▶ _Set of tasks_:
**a)** In the passage about the church, what is the writer's favorite wildflower?
**b)** Pick up the passage about the church clean-up after its last sentence and keep writing.

▶ _Text_:
(begin)
There were a couple of other people at
the church when we put the pictures up.
"What's
that purple one?" Larry asked.
"Passion Flower," I told
him. I just love the Passion Flower, it's my favorite wildflower. I took the
picture in Missouri and brought one of the fruits with me to Pennsylvania but
haven't had any luck getting the seeds to germinate. But it was his question
that planted a seed. I should label them
so everyone knows what they are. It hadn't occurred to me before that that
they wouldn't know the names of these flowers. I made up the labels and cut
them out before I realized I hadn't left room at the top for tacks. It was time
to head off for exercise class and I didn't have time to redo them.
"I don't know how you're going to
do it but here you go," I said handing the tags to Miss Rosie.
"Gee, thanks," she said not
minding at all that I drafted her. I think the sideways solution she came up
with is just perfect.
Yesterday, Saturday, was our spring
clean-up at the church. Being the official church photographer, and taking my
job very seriously, I went to document the day.
"Here comes, Peg," Karis
said, and I took her picture.
Annette stuck her head out from where
they were working cleaning out the storeroom. "And she has her
camera." Annette, like many of us, doesn't like to have her picture taken
because she thinks she doesn't take good ones, but she's wrong. She does.
(end)
▶ _Source material_:
(begin)
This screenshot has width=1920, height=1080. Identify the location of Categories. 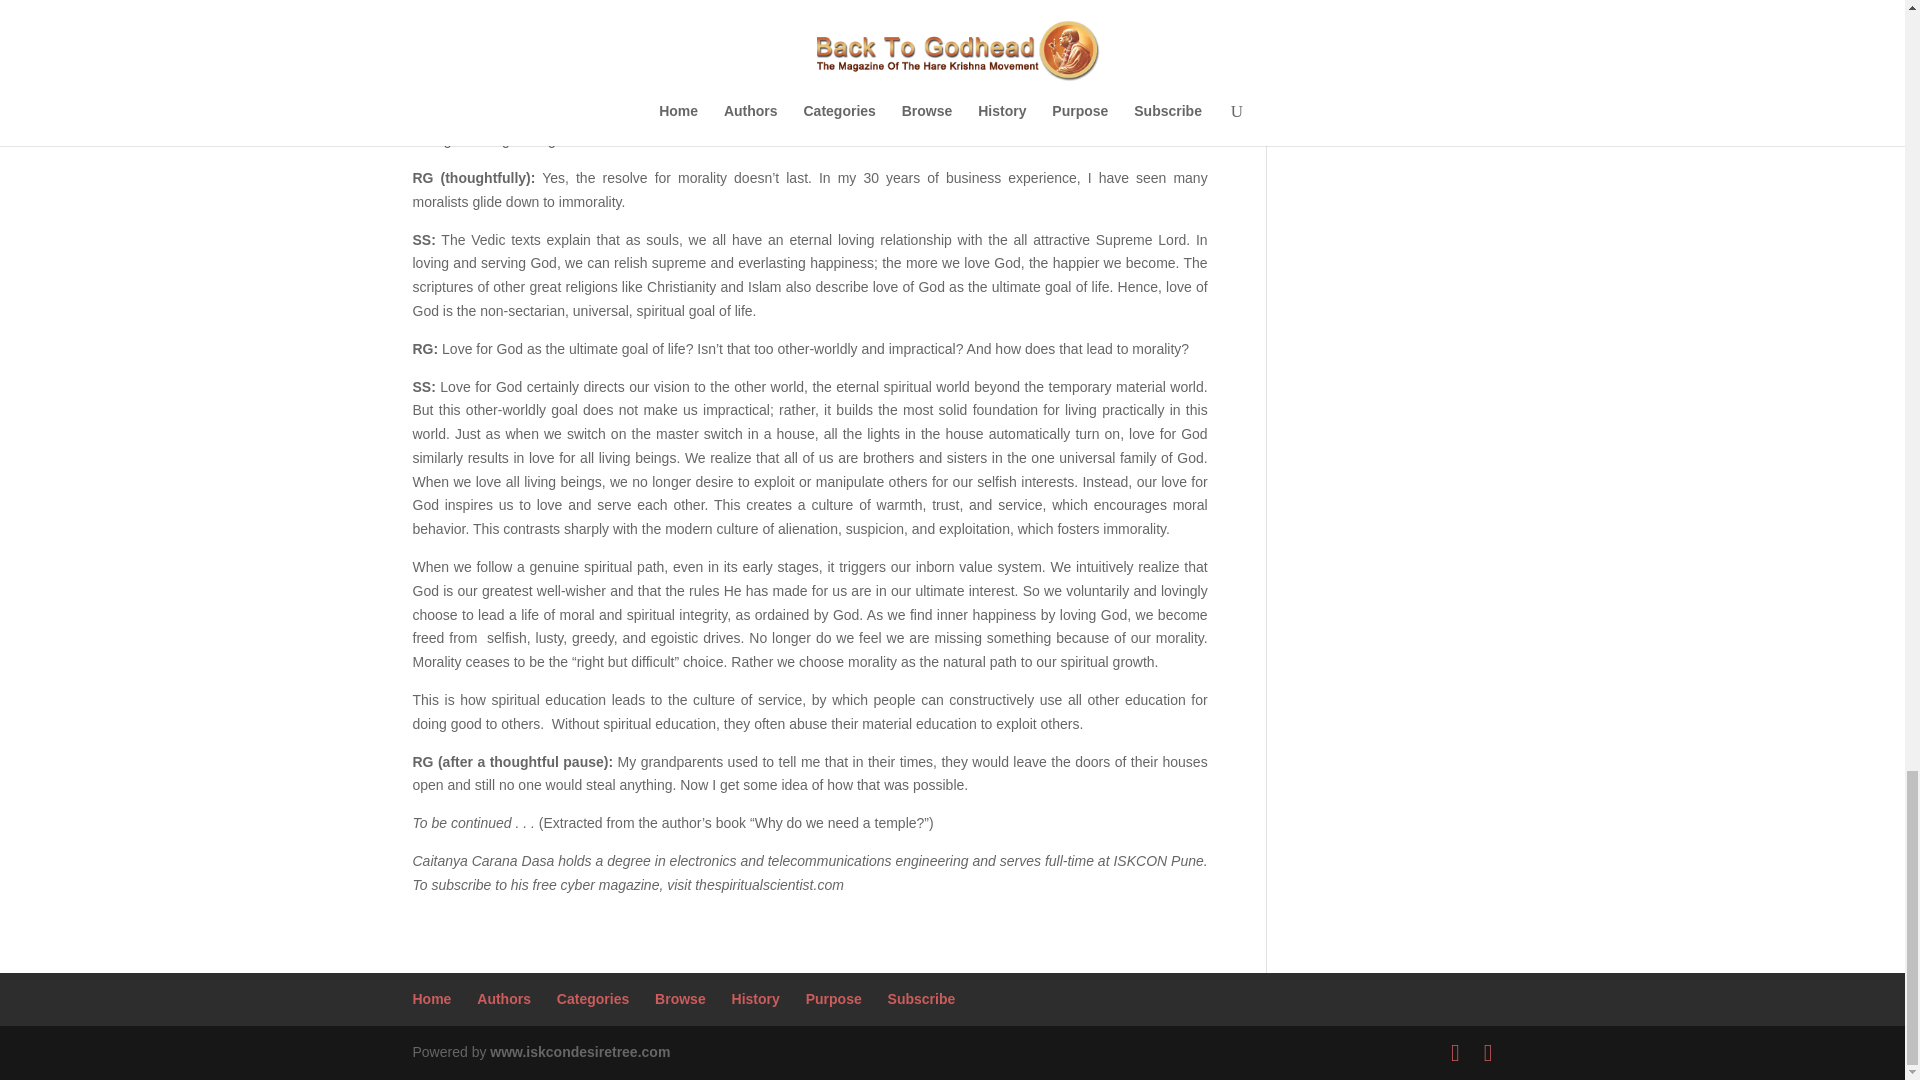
(end)
▶ _Results_:
**a)** The Passion Flower.

**b)**
"Of course I do and I'm here to
document the day. I'm the official church photographer you know and I even have
my own board!" I said.
"I see that," Karis said.
Worried that they would think it not
appropriate for me to post non-church function pictures on the official church board,
I explained. "I'll use it for church stuff mostly. Next week I'll take the
flower pictures down and put up the pictures I take today."
"Oh. I'd better hurry and
memorize the names then," Karis said and I was glad I'd put the names of
the wildflowers up.
I left the ladies that were working on
the inside of the church and went to take pictures of the outside work. That's
when a little splash of red catches my eye. Unless someone can tell me what
this is, I'll have to spend some time researching it. I've never tried to
identify mosses before.
I didn't stay to help with the spring
cleaning and the biggest reason is that Saturday's are the day I do the
majority of the work on my letter blog. It's my day to spend with you.
Mike and I went to Dickson City to do
some shopping this week.
"Yay! Road pictures!" you
say.
Sorry. Not this time. I just didn't
see much to photograph.
"Can we get lunch at Burger
King?" Mike asked. "I see the advertisement for their new tacos and
I'd like to try one."
"Sure! Wherever you want."
Mike's been wanting one since he first
saw the TV ad. "You know how it is though. They always make 'em look
better for TV than they really are."
I had intended to take a picture of
his tacos for you but forgot.
"How were they?" you ask.
Well, I don't think he'll ever get
another one.
I was enjoying my Whopper Jr. and rubbed
it in a little. "Mmmm-mm," I said. "I bet you wish now you'd've
gotten a Whopper instead."
Yeah. It was more than he could stand.
Especially after I waved mine under his nose. The tacos just didn't hit the
spot and he loves Whoppers. After his tacos were gone he broke down and got a Whopper
— cut in half. He always gets it that way.
Look at all the mustard!
On the way home, Mike got behind a slow-moving truck
and pulled into the passing lane. When he pulled back into the slow lane, this
Mustang roared around us, stuck his hand out the window, and gave us the bird.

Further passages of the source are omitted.